▸ Document passage

━━━━

From September 8 to 15, 2024, the congress was held in the Centro de Convenciones Bicentenario. and the Parque Bicentenario de Quito was the place of the opening and closing Masses of the Congress.

== Symbols ==
=== Official logo and anthem ===
The official logo and the winning anthem used in the 53rd edition of the International Eucharistic Congress (IEC) held in Quito, were presented at the Ecuadorian Episcopal Conference (CEE) on May 10, 2023.

The author of the Congress logo was Publio Escobar. According to him, his creation represents “brotherhood to heal the world.”

For its part, the winning anthem was Around your table by composers Marco Antonio Espín and the musical religious group Solideo. These are Catholic artists dedicated to evangelizing through "new and unpublished contemporary music."

━━━━

Dataset entries

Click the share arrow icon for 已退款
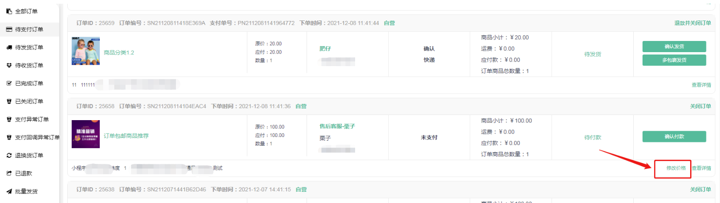The image size is (720, 203). [x=9, y=174]
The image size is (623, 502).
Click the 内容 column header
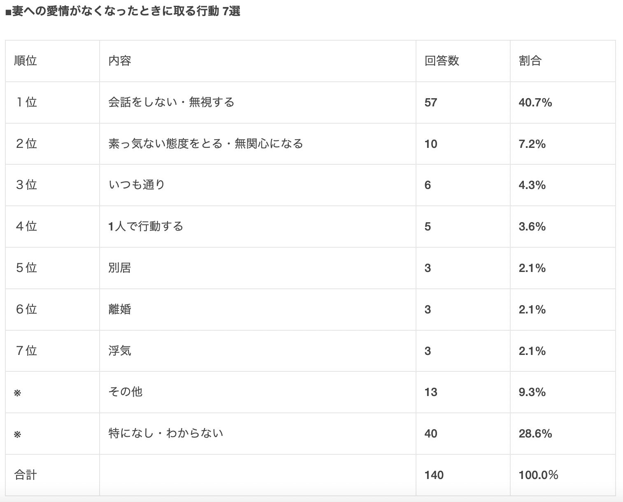[x=120, y=61]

━━━━

▸ Tasks to perform
A. In one to three sentences, explain what the Eucharistic Congress text says the official logo represents.
B. Reproduce part of the Eucharistic Congress text, beginning at the words "From September 8" and stopping after "of the Congress.".

▸ Set of answers
A. According to its author, Publio Escobar, the Congress logo represents "brotherhood to heal the world."

B.
From September 8 to 15, 2024, the congress was held in the Centro de Convenciones Bicentenario. and the Parque Bicentenario de Quito was the place of the opening and closing Masses of the Congress.